Almost 30 years ago heath care leaders recognized the potential of EHR-linked CDS to improve chronic disease and preventive care. [29] Despite profound advances in health information technology and the wide use of sophisticated EHRs through most of the U.S. health care system, that potential to improve chronic disease care has yet to be fully realized. [30,31] In particular, there have been few successful efforts to systematically improve CKD care in primary care settings, despite persistent observed deficits in care. [1,2,[9], [10], [11]] Here we report our ongoing efforts to use EHR-linked web-based CDS interventions to improve CKD care, and provide examples of some of the challenges that need to be overcome to achieve this goal.
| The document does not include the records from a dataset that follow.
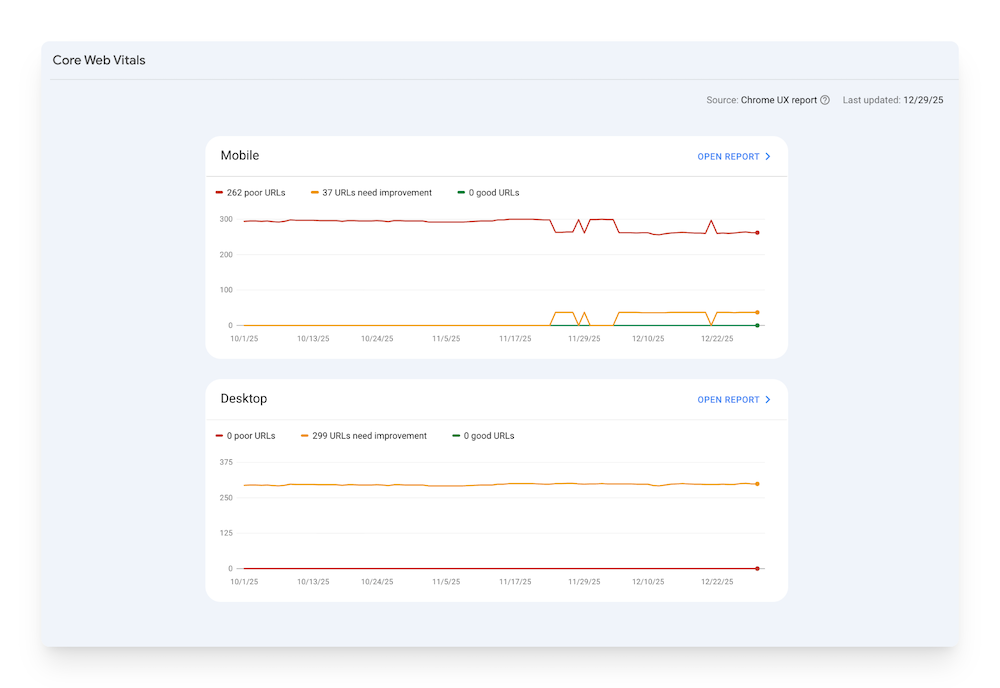Select the orange endpoint dot on Mobile chart
Screen dimensions: 1000x688
coord(758,311)
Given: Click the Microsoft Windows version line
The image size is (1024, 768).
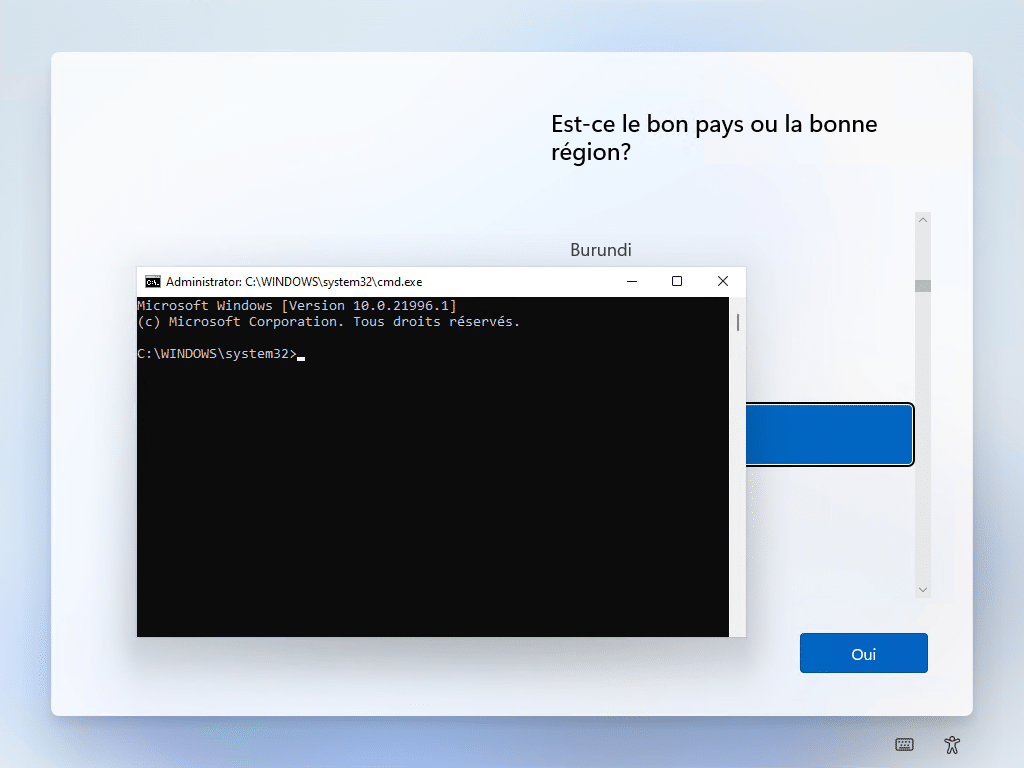Looking at the screenshot, I should (x=297, y=306).
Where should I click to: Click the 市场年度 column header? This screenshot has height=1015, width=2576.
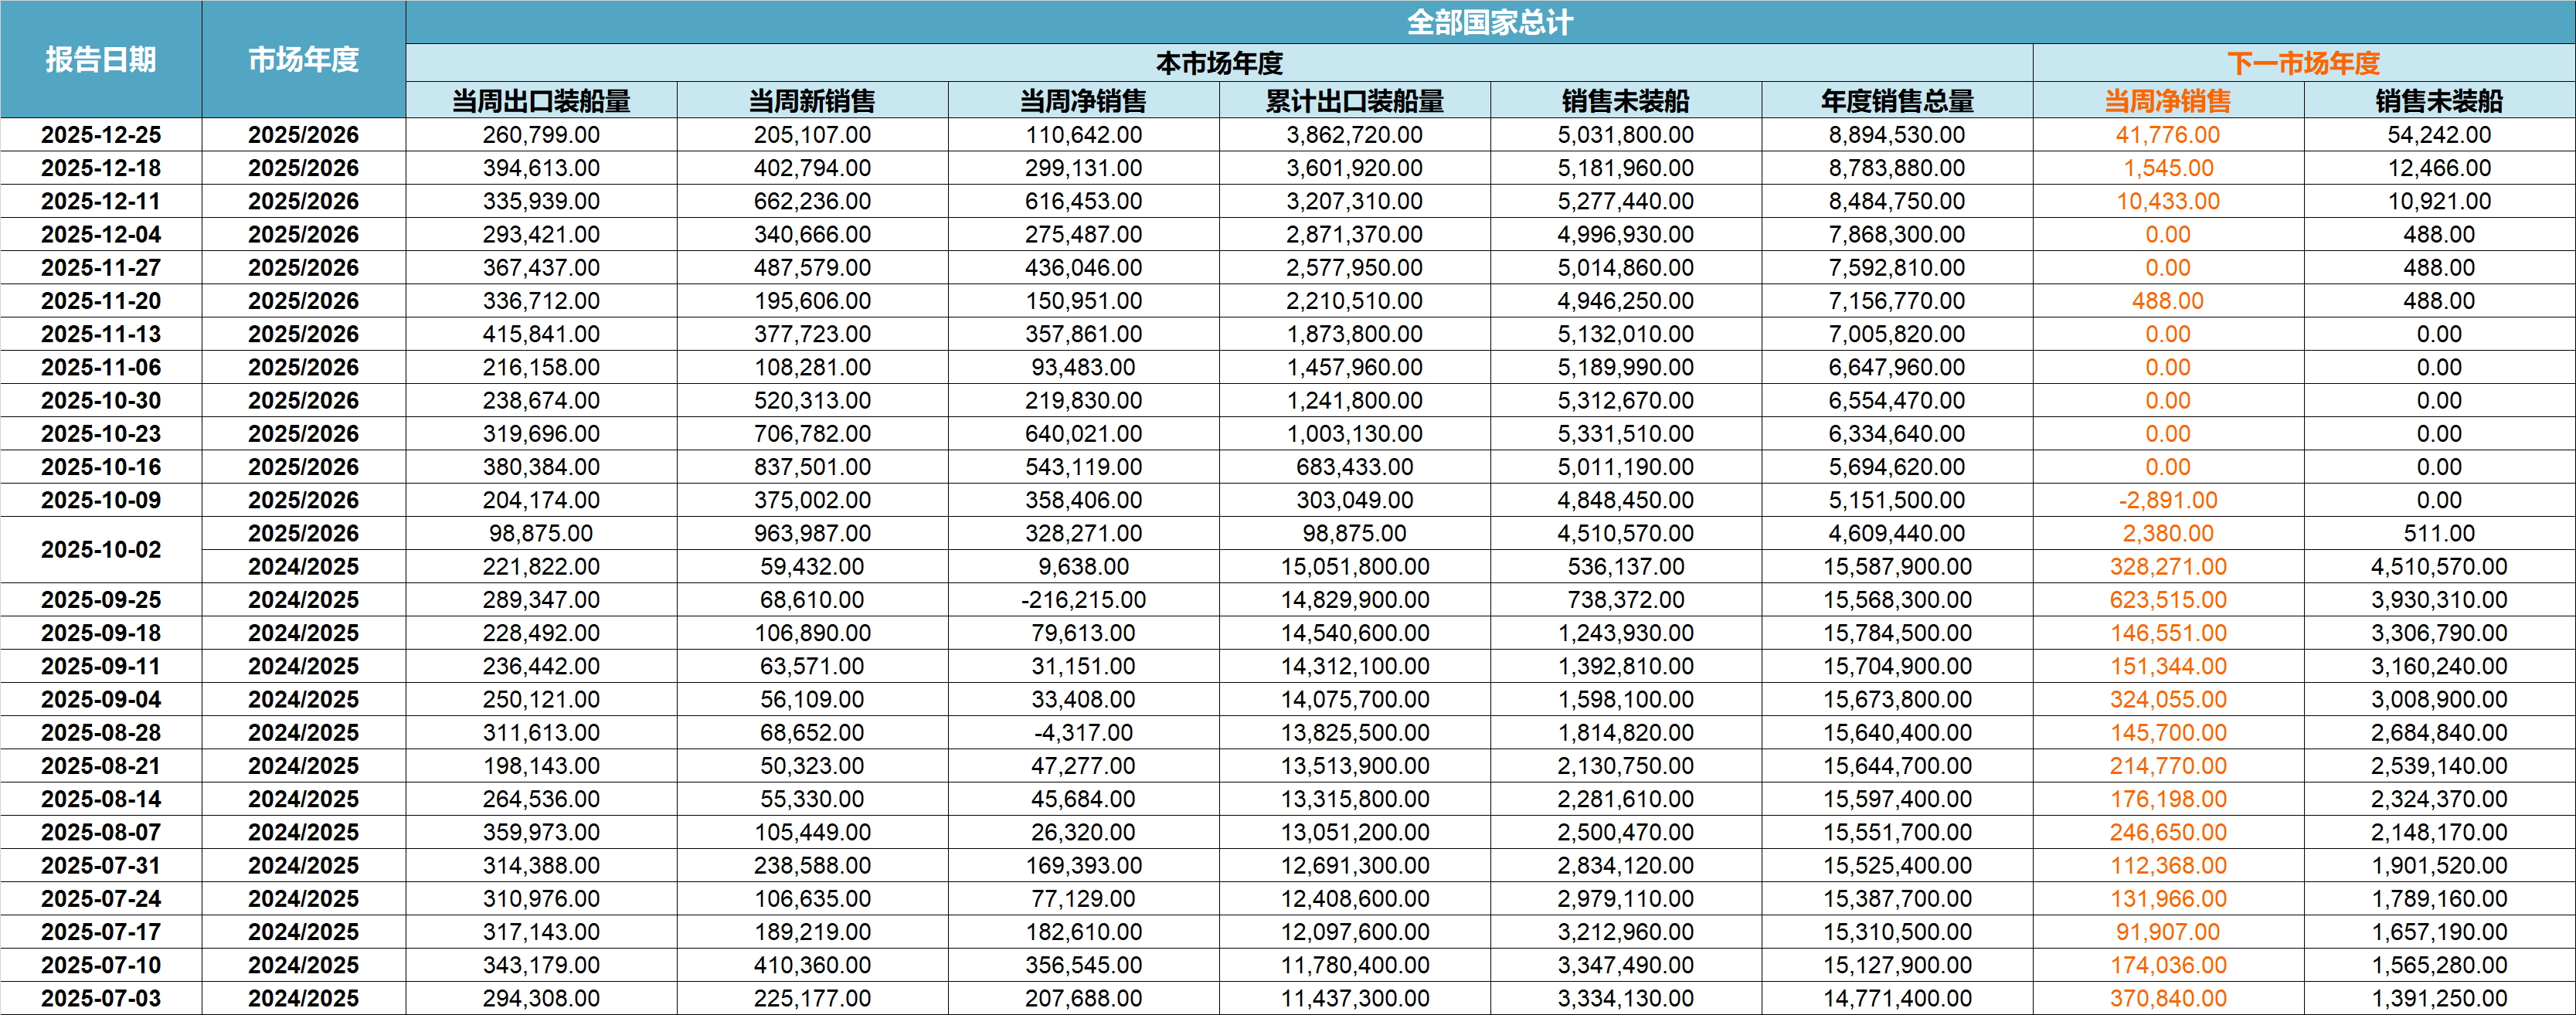303,60
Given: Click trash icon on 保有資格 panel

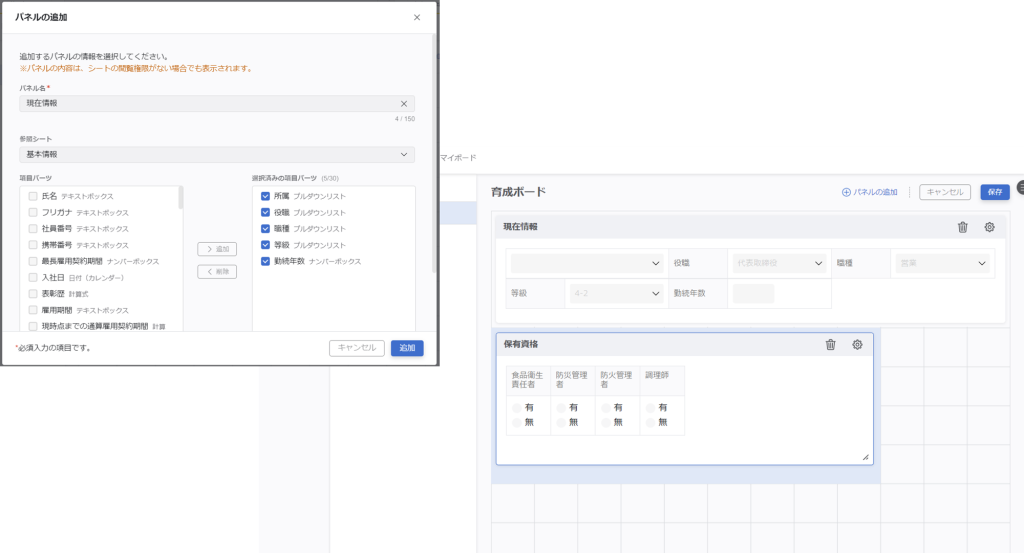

In particular, we describe how disruptions to the delivery of primary care during the COVID-19 pandemic threatened the intervention delivery, thus giving rise to innovations and adaptations, including new ability to deliver CKD-CDS at virtual clinical encounters that occur outside primary care clinic walls. However, the development of some of these innovations, and the very positive response of primary care clinicians and patients to these innovations will inform future efforts to improve the design, delivery, and effectiveness of CDS interventions that aspire to improve chronic disease care in primary care settings. Importantly, the study modifications made in the face of COVID-19 pandemic adversities adhered to intent to treat principles by preserving the initial randomization structure to a greater extent than other solutions to the challenges that were considered. The most important lesson we learned from the challenges we experienced was the importance of having good relationships, respect, and collaboration between the research project staff, care delivery system leaders, and IT departments to implement timely solutions.

7.1. Trial status

The trial was funded through the National Institute of Diabetes and Digestive and Kidney Diseases (R18DK118463). The CKD-CDS intervention will become available throughout the system at the request of the care delivery systems at the conclusion of the study. Analyses is 5–6 months delayed due to the COVID-related temporary intervention suspension, and trial results are expected in late 2021.

Funding

Supported by the National Institute of Diabetes and Digestive and Kidney Diseases (R18DK118463)).

Declaration of Competing Interest

The authors declare that they have no known competing financial interests or personal relationships that could have appeared to influence the work reported in this paper.